# START OF Extract provided

The Wausau Policy and Traveler's Policy both expressly affirm the insurers' duty to defend Neil Jones, Dkt. 17, at 19, 49, but the policies exclude coverage for "bodily injury intentionally caused or aggravated by [Neil Jones]," as well as "damages arising out of coercion, criticism, demotion, evaluation, reassignment, discipline, defamation, harassment, humiliation, discrimination against or termination of any employee[.]" Id., at 18, 48.
c. Neil Jones' claims
Neil Jones alleges that Traveler's and Wausau breached their respective insurance contracts (Claim 1), violated the Insurance Fair Conduct Act (Claim 2), violated the Washington Consumer Protection Act (Claim 3), and acted in bad faith. Neil Jones seeks summary judgment only as to the breach of contract claim. Dkt. 16, at 4. Wausau requests summary judgment as to all claims, while Traveler's requests summary judgment as to all claims to the extent that the claims center on an allegedly unreasonable denial of coverage. Dkts. 18, at 3; 19, at 11, 12.
SUMMARY JUDGMENT STANDARD
Summary judgment is proper only if the pleadings, the discovery and disclosure materials on file, and any affidavits show that there is no genuine issue as to any material fact and that the movant is entitled to judgment as a matter of law. Fed.R.Civ.P. 56(c). The moving party is entitled to judgment as a matter of law when the nonmoving party fails to make a sufficient showing on an essential element of a claim in the case on which the nonmoving party has the burden of proof. Celotex Corp. v. Catrett, 477 U.S. 317, 323 (1985). There is no genuine issue of fact for trial where the record, taken as a whole, could not lead a rational trier of fact to find for the non moving party. Matsushita Elec. Indus. Co. v. Zenith Radio Corp., 475 U.S. 574, 586 (1986)(nonmoving party must present specific, significant probative evidence, not simply "some metaphysical doubt."). See also Fed.R.Civ.P. 56(e). Conversely, a genuine dispute over a material fact exists if there is sufficient evidence supporting the claimed factual dispute, requiring a judge or jury to resolve the differing versions of the truth. Anderson v. Liberty Lobby, Inc., 477 .S. 242, 253 (1986); T.W. Elec. Service Inc. v. Pacific Electrical Contractors Association, 809 F.2d 626, 630 (9 Cir. 1987).
The determination of the existence of a material fact is often a close question. The Court must consider the substantive evidentiary burden that the nonmoving party must meet at trial—e.g., a preponderance of the evidence in most civil cases. Anderson, 477 U.S. at 254, T.W. Elect. Service Inc., 809 F.2d at 630. The Court must resolve any factual issues of controversy in favor of the nonmoving party only when the facts specifically attested by that party contradict facts specifically attested by the moving party. The nonmoving party may not merely state that it will discredit the moving party's evidence at trial, in the hopes that evidence can be developed at trial to support the claim. T.W. Elect. Service Inc., 809 F.2d at 630 (relying on Anderson, supra). Conclusory, non specific statements in affidavits are not sufficient, and "missing facts" will not be "presumed." Lujan v. National Wildlife Federation, 497 U.S. 871, 888-89 (1990).

# END OF Extract provided

Name every court case that the opinion excerpt cites. The entries below have nothing to do with the opinion excerpt.

# START OF Material

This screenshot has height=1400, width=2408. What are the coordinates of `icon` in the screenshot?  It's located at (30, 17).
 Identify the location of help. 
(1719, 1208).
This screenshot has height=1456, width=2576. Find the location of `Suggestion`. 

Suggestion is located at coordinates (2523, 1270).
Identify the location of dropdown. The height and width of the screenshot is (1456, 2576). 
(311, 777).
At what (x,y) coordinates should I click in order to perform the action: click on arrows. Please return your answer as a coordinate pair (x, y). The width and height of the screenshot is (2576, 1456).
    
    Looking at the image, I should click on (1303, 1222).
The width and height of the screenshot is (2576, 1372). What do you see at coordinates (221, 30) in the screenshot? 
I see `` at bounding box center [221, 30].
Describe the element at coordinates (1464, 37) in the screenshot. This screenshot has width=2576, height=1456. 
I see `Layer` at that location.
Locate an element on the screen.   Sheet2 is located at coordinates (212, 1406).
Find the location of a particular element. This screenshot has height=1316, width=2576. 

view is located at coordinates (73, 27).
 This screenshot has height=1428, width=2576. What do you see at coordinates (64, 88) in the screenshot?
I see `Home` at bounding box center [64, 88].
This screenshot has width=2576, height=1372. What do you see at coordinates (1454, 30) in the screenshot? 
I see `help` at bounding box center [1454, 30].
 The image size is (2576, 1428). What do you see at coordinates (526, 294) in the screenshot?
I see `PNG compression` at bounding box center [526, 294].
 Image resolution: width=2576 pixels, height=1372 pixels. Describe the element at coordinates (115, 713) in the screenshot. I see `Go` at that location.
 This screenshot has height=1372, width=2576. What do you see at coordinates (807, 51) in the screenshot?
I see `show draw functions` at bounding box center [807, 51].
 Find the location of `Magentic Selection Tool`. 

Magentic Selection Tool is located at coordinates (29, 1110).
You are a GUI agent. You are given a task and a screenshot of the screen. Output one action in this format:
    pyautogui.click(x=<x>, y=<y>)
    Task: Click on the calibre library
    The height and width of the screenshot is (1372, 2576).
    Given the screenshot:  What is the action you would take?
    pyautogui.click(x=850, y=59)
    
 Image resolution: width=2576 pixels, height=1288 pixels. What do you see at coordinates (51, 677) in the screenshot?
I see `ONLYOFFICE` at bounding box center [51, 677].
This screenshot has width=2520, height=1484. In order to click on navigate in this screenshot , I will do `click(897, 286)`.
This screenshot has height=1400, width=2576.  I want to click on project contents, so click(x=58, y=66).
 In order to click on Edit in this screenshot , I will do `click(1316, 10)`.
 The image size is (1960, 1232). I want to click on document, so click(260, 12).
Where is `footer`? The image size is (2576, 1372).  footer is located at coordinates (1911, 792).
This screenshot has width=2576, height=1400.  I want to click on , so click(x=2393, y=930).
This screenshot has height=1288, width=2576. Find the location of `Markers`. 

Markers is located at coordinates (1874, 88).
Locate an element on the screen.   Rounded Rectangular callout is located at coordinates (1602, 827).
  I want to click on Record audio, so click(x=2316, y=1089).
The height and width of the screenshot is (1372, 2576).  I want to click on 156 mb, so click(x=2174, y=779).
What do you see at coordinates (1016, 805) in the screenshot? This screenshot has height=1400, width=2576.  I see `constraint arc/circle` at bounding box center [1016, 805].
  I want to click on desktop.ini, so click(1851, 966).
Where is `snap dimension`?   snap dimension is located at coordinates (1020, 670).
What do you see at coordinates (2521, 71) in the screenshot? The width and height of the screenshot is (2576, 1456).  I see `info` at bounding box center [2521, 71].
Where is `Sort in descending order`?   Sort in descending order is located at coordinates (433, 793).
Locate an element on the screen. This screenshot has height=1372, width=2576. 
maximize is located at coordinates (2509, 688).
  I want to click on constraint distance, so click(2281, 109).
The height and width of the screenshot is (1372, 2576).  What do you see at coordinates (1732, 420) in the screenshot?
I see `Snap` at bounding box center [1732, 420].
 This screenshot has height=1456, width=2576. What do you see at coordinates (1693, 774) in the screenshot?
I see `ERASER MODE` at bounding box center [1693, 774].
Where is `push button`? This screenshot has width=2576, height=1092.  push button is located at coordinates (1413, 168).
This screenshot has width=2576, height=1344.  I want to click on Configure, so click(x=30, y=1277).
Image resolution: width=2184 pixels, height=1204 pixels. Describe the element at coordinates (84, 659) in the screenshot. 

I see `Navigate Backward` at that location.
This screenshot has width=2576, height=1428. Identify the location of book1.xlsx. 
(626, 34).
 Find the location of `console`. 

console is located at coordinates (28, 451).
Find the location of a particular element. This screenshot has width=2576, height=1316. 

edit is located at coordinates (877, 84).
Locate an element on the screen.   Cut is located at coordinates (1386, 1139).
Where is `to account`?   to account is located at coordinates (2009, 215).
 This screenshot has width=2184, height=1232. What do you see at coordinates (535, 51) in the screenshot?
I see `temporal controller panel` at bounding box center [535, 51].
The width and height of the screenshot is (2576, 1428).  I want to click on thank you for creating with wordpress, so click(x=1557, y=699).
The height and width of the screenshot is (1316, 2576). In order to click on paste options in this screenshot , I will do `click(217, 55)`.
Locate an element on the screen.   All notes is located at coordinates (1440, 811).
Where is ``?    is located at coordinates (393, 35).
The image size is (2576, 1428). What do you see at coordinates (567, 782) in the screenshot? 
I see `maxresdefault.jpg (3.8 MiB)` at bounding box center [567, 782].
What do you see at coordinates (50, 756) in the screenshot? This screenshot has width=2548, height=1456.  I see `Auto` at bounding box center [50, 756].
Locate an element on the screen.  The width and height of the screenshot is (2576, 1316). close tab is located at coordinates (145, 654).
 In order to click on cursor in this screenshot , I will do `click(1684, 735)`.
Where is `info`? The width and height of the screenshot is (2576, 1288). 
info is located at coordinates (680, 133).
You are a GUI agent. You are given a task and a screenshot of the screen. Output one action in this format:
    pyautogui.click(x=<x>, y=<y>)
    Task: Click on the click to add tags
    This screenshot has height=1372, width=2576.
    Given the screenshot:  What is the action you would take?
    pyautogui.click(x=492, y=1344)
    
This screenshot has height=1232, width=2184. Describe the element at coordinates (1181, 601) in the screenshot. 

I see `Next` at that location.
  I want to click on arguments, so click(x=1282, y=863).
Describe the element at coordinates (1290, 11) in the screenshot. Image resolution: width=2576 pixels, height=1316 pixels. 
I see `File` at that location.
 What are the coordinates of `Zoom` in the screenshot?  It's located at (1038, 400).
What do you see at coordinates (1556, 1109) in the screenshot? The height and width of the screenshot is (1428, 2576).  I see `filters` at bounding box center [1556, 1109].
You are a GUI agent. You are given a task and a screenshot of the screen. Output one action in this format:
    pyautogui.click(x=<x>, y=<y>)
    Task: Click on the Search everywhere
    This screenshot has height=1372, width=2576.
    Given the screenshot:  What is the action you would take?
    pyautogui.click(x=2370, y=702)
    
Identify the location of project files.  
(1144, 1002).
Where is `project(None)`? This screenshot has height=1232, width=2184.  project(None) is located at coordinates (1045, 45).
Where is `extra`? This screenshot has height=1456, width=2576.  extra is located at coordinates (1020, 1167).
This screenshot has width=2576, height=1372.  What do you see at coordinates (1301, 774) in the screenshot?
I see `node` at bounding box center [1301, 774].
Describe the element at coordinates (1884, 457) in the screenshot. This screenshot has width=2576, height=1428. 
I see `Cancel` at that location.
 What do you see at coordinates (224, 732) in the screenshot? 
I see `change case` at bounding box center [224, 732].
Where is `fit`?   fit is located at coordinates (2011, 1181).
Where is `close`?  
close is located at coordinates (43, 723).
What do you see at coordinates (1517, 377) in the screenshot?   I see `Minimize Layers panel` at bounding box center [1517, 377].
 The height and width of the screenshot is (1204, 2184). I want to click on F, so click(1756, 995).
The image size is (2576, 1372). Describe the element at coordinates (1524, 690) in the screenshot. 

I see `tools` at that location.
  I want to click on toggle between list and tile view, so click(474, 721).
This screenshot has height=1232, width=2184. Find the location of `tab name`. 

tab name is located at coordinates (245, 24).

# END OF Material

▸ Solution for this task:
- Celotex Corp. v. Catrett
- Matsushita Elec. Indus. Co. v. Zenith Radio Corp.
- Anderson v. Liberty Lobby, Inc.
- T.W. Elec. Service Inc. v. Pacific Electrical Contractors Association
- Lujan v. National Wildlife Federation